One crisp, sunny March day in 2007, I looked out of my new kitchen window, across a field, and I saw Dan sitting on a tree stump having his lunch. I did not know him then. Only the day before had I purchased this land quite serendipitously. He finished his lunch and began his work. There were no people, cubicles, bonuses or supervisors: Just Dan and the Land. The simplicity and 'direct experience' of his manner touched me in a deep and curious way. Today, Dan Wolfe and his devoted and admirably-able son, Tobi, care for this Land with a heartfelt intelligence that approaches otherworldly: They are among my greatest teachers.

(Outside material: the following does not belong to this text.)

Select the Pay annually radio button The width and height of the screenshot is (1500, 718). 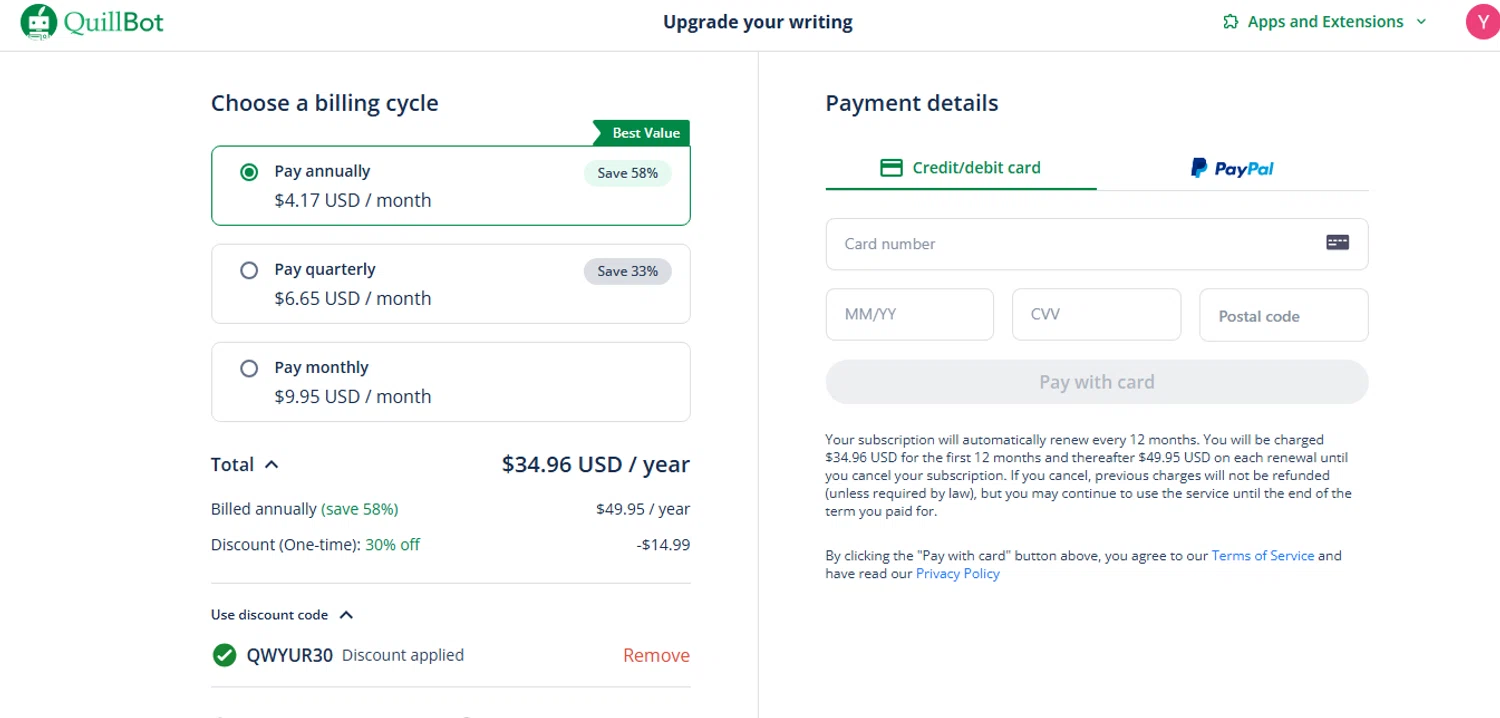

As the sheer magic of my good fortune exploded that spring, I met Robin Zitter whose life's work is Land Whispering. Walking along the land, Robin asked what I intended to do with the landscape. I found myself saying that I wanted to do what the land wanted to do: Ever since, we meet weekly to practice the art of "listening to the Land."
What is now Pom's Cabin Farm, at the time consisted of a large field of young blueberry plants, open spaces and logged woodlands, choking with invasive species. The few visitors who happened along were sleek black wasps and clever teams of raucous black crows. Near to this time, Douglas Tallamy's "Bringing Nature Home" was reviewed in The New York Times, and the confluence of these events changed my life.
The land purchase mostly designed itself, and our little group grew, coalescing around the Land. Cindy Conklin showed up early on and, thankfully, never left. Eric Zinke came over, a good neighbor, and now husbands our bees. In the summer of 2011, we gathered for coffee. Local friends joined, and coffees grew into Salon Suppers: We invited topics and their speakers … more friends and more ideas and suppers. All the while, the Land sat quietly outside the window, winking. Salons matured. I think we were curious and looking to open the conversation: We turned our heads to Canaan: Canaan’s Canfield Building called. I realize now that I had loved that Building.
We built a commercial kitchen in 2014, with a small dining area, wondering. We invited friends to 'wonder' with us: What did the Community want, and in turn what did we want? Otto Scharmer of MIT brilliantly writes about the process of letting go of preconceived ideas until there are no 'shoulds' remaining: We were at that place. We had ideas aplenty and were gathering more: Preserving local farm-harvest? Classes … Ayurvedic cooking? Herbal extracting? Local Produce? 'Canning in Canaan'? We wanted to create a space where ideas could germinate: Plantin' Seeds Farm Kitchen served its first farm plate in June of 2015. We did not have a plan.
We offer our menu in exchange for open donation, inviting our guests to share in the experience. This small, fundamental act of inquiry often introduces equal parts curiosity and mirth, as it describes our explicit intention. Our grocery costs are passed through, simply.
It strikes me, as I write this, that plantin' seeds is rooted in exploration of the world we share. 'Direct experience' (thank you, David Abram, for the language in your deeply inspiring book, "Becoming Animal: An Earthly Cosmology") is the threshold of our work. It is an unwieldy term to define: When I try, often I circle my arms in the air, crossing over, in an effort to describe the intersecting area of two circles as our shared experience. That shared ground is known as 'vesica piscis.' That we could create a space, open to ideas and their interaction, is a dream I had not dared to dream: It is becoming our experience.